Ah, but what about the gold standard: gross domestic product? Despite bouncing back to pre-crisis levels, French GDP per head is structurally lower than America’s. Here, too, the Brookings economists take a nuanced view. GDP is certainly an important metric, they argue, but it doesn’t capture all of the things that make life worth living. Another American expert, the Nobel Prize-winning economist Paul Krugman, makes a similar observation. He posits that France’s somewhat lower national output reflects a choice, not a problem, inasmuch as French workers retire earlier. Above all, they work shorter hours than their American counterparts because they actually take vacations. The French economic model might be decried as “socialist,” notes Krugman, but it’s faring pretty well at the moment.
None of these experts is rosy-eyed enough to overlook the real problems facing France. At the same time, some perspective is needed. Jean Pisani-Ferry, a public policy expert and former adviser to Emmanuel Macron, makes that point clearly. He acknowledges that there are many areas for concern, including the structural issues that the French regularly grumble about: inequality, insufficient wealth redistribution, geographical inequalities, middle class malaise, and the quality of state institutions. Even so, he says, comparisons with other countries show that France’s performance is rather good.
So why, despite widespread relative prosperity, are the French consistently glum? Here, the root causes are structural. Some argue that France’s idealistic vision of itself, born of the 1789 Revolution and the Declaration of the Rights of Man and of the Citizen, can never match up to reality, whence an inevitably ingrained malaise. In addition, the central role assigned to the state will always create excessive expectations. An even gloomier view is that France has been terminally undermined by its recent history. Its self-image has been battered by serial misfortunes: the debacle of World War II and the Nazi occupation, the 1973 oil crisis that curtailed a thirty-year “golden age” of expansion, followed by economic contractions and political turbulence that culminated recently in widespread social unrest due to a widening wealth gap. The result, to quote one punning protest placard, is Paradis pour les uns, pas un radis pour les autres (Paradise for some, peanuts for the rest of us).

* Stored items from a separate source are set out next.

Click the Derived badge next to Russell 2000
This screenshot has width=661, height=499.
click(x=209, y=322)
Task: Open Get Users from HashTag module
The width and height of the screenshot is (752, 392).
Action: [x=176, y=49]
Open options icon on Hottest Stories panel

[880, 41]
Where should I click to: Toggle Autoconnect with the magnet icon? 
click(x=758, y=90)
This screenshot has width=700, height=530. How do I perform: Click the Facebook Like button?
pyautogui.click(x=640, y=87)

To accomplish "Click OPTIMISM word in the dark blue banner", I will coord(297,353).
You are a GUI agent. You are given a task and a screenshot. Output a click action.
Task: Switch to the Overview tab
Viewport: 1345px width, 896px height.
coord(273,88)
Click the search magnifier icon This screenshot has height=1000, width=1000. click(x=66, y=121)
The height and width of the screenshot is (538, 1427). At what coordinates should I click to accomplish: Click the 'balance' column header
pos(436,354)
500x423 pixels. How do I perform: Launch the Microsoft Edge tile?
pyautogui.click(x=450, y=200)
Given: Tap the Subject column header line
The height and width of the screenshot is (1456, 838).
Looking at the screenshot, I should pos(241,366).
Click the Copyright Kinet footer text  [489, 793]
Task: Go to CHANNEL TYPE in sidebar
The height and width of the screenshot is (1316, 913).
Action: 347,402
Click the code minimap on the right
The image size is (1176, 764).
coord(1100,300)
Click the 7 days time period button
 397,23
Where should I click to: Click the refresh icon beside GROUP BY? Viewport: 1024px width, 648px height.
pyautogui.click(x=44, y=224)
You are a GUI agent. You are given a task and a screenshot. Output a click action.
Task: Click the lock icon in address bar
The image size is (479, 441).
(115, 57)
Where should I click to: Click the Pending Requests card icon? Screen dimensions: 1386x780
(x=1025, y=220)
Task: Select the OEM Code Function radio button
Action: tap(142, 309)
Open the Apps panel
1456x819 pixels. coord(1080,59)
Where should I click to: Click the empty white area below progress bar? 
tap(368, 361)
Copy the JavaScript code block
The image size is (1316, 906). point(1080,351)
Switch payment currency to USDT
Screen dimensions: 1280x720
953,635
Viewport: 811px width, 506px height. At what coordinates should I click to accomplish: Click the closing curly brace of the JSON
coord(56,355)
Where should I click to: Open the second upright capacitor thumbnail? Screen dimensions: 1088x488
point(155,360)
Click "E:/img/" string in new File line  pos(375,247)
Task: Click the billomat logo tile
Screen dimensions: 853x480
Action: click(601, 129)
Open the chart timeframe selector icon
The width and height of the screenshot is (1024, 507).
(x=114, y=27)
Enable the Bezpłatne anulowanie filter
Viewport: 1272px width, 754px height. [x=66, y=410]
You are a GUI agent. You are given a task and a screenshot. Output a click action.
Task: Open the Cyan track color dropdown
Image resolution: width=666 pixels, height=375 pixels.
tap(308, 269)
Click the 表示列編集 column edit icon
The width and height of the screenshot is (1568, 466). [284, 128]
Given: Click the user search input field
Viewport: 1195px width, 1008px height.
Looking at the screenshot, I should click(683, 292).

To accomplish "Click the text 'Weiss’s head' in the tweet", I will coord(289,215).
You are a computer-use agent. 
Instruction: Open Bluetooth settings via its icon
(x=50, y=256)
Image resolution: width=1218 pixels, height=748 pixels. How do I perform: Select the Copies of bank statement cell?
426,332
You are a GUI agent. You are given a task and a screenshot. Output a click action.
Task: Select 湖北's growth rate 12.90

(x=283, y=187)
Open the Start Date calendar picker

Yet, the declinist trope is exaggerated. According to the Scottish-born, French-based historian Robert Frank, the recent dark years continue to poison the collective memory but France has nevertheless achieved another revolution by prioritizing domestic and economic modernization over an unceasing quest for worldwide influence. In doing so, it has adjusted to the transition from a global to a midsize power. Personally, I fear that neither Mr. Frank’s upbeat analysis nor the encouraging economic numbers will cheer my fellow citizens who, as one seasoned American observer concluded, are in constant denial about their nation’s success. In sum, the French seem quite happy being pessimistic.